Not! God does not place burdens on us so we can prove we are worthy to call ourselves Christians. Yes, God can use and does understand our suffering. He desires nothing more than to take our hurts, disappointments and pain way. He loves us so much that he sent his only Son to die on the cross to take away our sins and bring us to eternal life.
But in Matthew 16, Jesus is not talking about suffering for the sake of suffering. Rather, he is talking about denying one’s self in order to follow him. Believers are to deny their own selfish desires to do the will of the Father, to do what is necessary to follow Christ. Our focus needs to shift from this world’s priorities: financial success, popularity, and comfort to God’s priorities: love him with all your heart, soul, mind, and strength, and to love your neighbor as yourself. “For those who want to save their life will lose it, and those who lose their life for my sake will find it. For what will it profit them if they gain the whole world but forfeit their life? Or what will they give in return for their life?” (Matthew 16:25-26)

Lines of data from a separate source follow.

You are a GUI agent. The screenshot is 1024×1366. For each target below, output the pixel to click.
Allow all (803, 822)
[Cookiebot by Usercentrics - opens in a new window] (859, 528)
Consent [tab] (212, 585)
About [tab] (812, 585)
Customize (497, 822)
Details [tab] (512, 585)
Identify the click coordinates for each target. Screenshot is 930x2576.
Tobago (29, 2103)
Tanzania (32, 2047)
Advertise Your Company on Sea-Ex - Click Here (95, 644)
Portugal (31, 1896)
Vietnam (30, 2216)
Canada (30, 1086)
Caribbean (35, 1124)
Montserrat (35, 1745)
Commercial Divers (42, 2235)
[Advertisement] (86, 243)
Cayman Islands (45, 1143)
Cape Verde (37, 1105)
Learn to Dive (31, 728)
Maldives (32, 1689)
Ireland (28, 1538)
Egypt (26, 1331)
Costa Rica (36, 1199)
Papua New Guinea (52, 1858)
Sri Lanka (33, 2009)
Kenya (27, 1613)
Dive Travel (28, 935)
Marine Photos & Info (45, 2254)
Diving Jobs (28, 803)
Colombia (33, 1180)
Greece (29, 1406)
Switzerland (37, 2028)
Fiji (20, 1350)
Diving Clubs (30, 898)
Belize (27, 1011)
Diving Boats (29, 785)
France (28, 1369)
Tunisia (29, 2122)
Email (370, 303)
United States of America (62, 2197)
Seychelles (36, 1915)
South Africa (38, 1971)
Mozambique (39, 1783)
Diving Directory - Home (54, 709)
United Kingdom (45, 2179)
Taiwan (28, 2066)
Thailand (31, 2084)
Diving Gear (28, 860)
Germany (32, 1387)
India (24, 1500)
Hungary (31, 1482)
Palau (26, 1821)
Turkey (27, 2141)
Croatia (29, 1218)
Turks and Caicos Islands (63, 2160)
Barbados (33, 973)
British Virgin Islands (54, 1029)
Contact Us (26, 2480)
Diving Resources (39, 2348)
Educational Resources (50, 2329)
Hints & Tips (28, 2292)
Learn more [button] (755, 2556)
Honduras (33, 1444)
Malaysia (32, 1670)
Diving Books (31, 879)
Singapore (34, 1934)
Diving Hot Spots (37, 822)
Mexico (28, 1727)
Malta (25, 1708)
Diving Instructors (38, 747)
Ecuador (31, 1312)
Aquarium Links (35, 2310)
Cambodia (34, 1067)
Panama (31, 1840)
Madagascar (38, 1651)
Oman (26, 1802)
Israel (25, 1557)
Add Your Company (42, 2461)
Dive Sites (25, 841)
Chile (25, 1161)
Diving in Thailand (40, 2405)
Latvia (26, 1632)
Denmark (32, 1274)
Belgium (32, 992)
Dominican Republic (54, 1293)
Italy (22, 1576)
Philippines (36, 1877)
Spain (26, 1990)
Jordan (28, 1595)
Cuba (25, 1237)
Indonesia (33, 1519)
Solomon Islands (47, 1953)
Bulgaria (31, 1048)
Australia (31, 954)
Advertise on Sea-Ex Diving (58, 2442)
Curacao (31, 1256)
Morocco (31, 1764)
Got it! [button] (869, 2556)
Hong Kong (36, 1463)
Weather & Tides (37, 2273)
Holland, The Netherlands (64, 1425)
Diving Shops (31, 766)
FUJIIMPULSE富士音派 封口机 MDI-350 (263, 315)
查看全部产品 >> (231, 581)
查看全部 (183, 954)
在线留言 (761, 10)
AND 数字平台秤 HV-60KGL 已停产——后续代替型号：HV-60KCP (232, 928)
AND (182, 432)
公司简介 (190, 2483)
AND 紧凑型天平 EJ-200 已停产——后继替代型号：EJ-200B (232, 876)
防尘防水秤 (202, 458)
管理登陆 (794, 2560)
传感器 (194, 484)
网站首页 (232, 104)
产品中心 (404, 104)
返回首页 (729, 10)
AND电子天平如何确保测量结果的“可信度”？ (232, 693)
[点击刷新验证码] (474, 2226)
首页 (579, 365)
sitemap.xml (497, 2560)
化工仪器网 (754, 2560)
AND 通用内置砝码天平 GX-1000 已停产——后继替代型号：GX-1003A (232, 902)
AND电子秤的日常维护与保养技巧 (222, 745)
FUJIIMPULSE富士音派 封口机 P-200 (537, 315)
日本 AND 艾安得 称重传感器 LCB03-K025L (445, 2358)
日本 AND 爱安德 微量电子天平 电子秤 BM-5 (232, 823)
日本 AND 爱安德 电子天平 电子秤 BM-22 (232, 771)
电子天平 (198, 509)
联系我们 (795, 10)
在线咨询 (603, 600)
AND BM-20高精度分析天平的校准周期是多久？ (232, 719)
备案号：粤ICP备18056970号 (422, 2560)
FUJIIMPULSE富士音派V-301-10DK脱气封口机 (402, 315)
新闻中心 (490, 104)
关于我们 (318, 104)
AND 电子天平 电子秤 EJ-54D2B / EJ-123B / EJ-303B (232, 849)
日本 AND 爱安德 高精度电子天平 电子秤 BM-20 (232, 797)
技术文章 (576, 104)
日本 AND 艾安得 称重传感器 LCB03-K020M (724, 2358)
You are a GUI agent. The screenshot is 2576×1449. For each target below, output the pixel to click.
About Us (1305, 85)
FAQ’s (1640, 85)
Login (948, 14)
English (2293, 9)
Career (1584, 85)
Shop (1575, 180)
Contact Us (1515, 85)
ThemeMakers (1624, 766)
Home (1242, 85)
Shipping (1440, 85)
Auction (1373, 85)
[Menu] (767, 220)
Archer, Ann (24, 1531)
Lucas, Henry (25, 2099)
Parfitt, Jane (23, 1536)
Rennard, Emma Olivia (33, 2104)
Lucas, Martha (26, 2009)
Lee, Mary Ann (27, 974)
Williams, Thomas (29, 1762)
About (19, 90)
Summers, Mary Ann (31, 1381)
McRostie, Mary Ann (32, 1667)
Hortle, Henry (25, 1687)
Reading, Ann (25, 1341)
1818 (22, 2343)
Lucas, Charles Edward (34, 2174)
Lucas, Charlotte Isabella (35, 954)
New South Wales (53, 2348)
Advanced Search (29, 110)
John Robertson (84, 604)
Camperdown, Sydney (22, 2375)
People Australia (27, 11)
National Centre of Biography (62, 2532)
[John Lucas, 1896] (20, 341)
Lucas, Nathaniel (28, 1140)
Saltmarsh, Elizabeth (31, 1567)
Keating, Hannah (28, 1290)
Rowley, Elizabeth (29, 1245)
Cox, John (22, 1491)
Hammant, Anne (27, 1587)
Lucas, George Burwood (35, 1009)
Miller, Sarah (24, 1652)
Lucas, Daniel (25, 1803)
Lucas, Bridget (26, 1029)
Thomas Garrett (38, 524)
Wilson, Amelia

Doing this requires that we die to ourselves daily. We must submit completely to the will of God, forgoing our wants in favor of God’s. This does not mean that in order to follow Jesus we have to give up everything, go live in the woods eating nothing but “locusts and honey”, sleep on the ground, or to go without clothing. It does mean that we must sacrifice those things we doggedly hold on to and treat as gods. We must do an inventory of those things that keep us from complete submission to God. Instead of picking up the cross of burden, we lay all we are, all we have, down at the foot of the cross.
What can you give up to follow God? How about that over-priced latte so that you can use the money saved to feed the poor? How about your desire to sleep in on Sunday or go to breakfast with friends so you can spend time in worship hearing God’s Word and receiving the Sacrament? How about turning off the TV and your phone for fifteen minutes a day to read the Bible? How about prioritizing how you spend your time to serve at a soup kitchen? You get the idea. To take up the cross and follow Jesus requires we make major shifts in our lives. But in doing so, we gain what the world cannot give us: abundant and eternal life.